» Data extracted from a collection
* * * * * * *
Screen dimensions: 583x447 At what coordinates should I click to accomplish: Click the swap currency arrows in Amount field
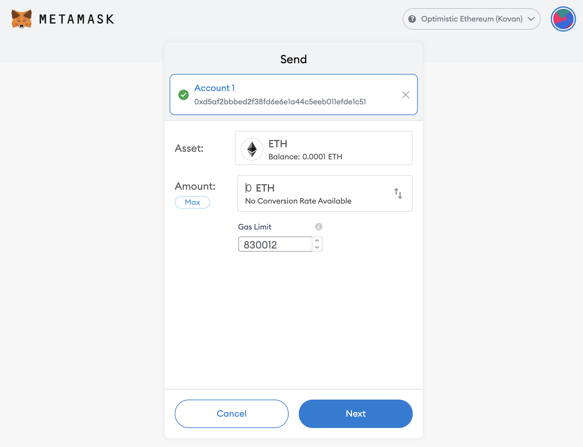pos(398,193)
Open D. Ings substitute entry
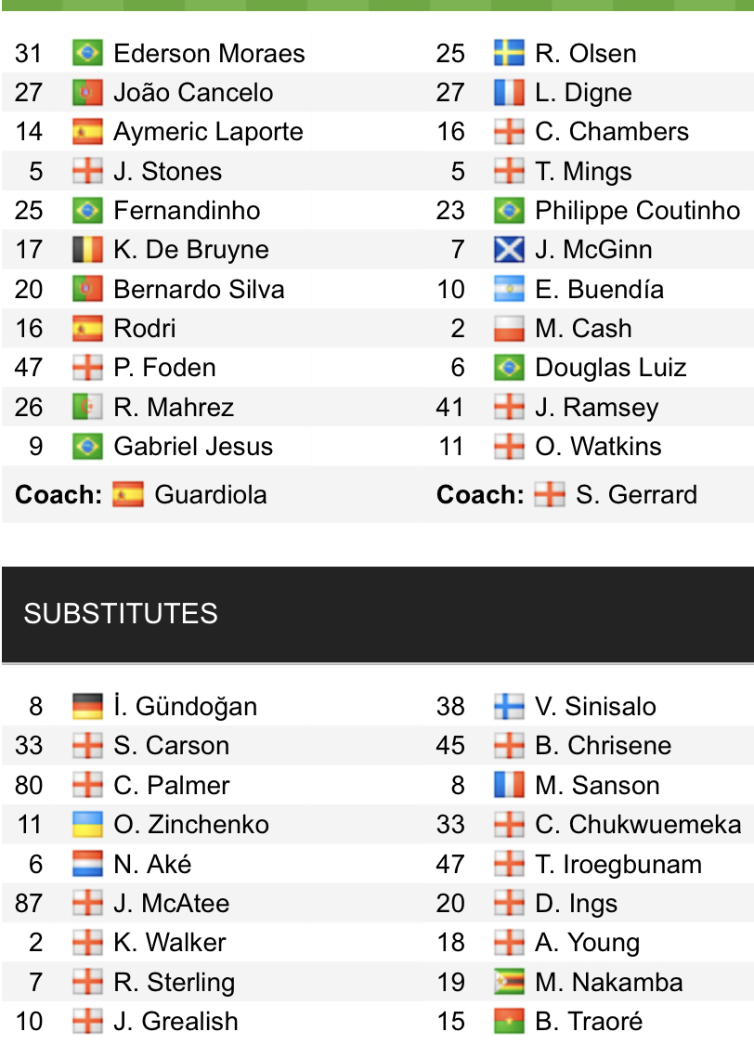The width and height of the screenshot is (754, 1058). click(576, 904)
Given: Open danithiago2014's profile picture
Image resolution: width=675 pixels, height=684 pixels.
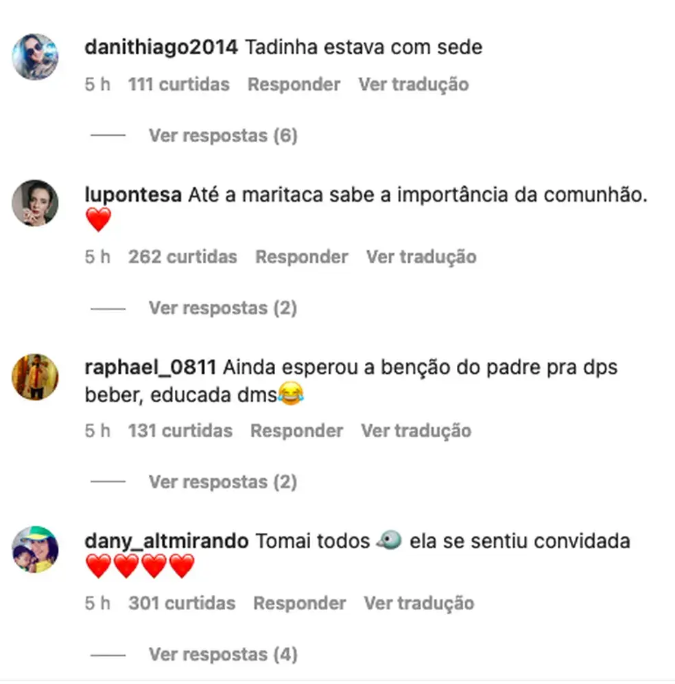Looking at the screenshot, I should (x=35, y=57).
* * * * * * *
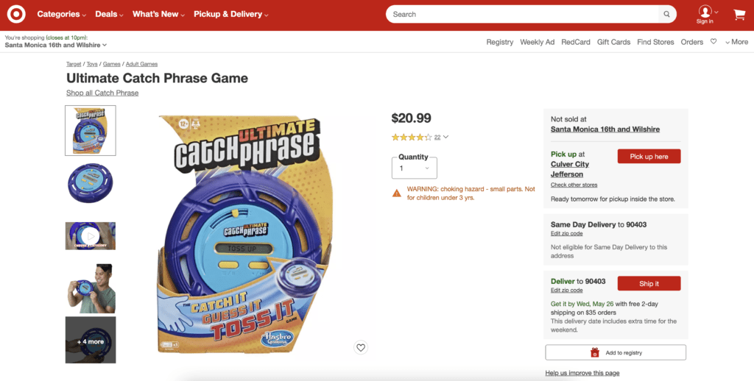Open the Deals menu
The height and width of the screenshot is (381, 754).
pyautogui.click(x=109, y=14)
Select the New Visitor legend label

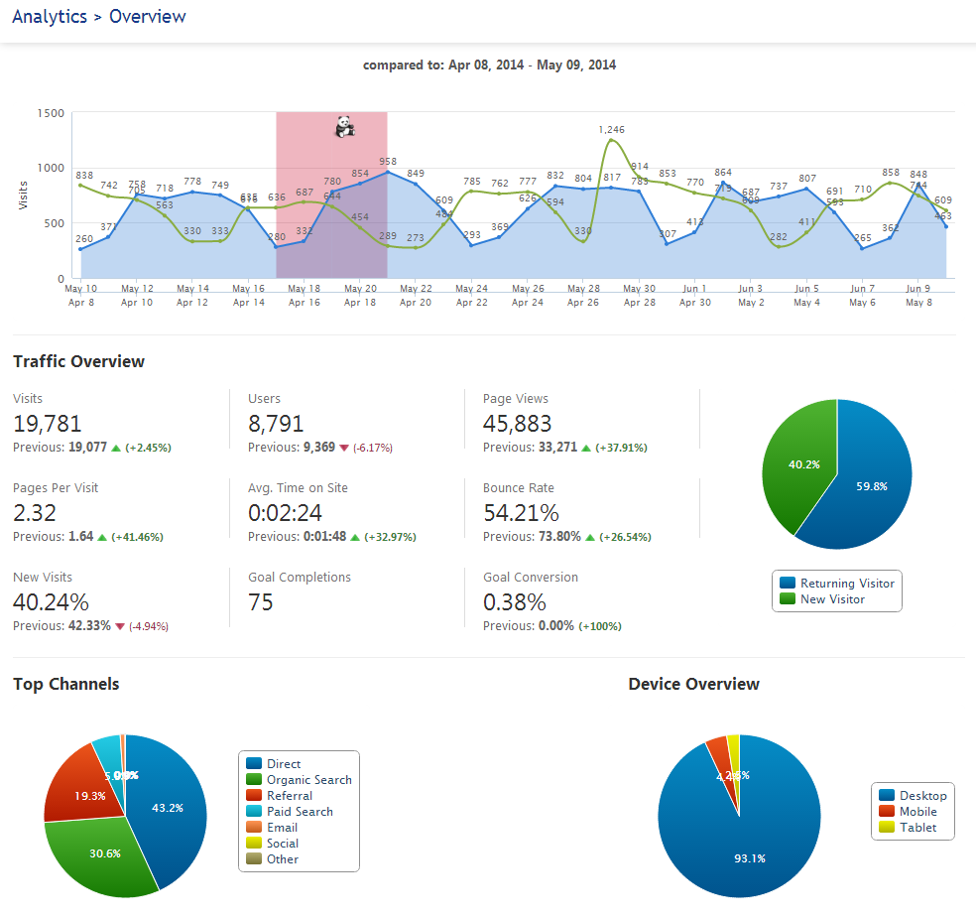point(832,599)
* * * * * * *
Out of the records above, set down only the lines from the one that contains "Screen dimensions: 583x447" through the one that contains "Given: Open danithiago2014's profile picture", unchanged and without the pictures.

» Result below
Screen dimensions: 583x447 At what coordinates should I click to accomplish: Click the swap currency arrows in Amount field
pos(398,193)
Open D. Ings substitute entry
The width and height of the screenshot is (754, 1058). click(576, 904)
Given: Open danithiago2014's profile picture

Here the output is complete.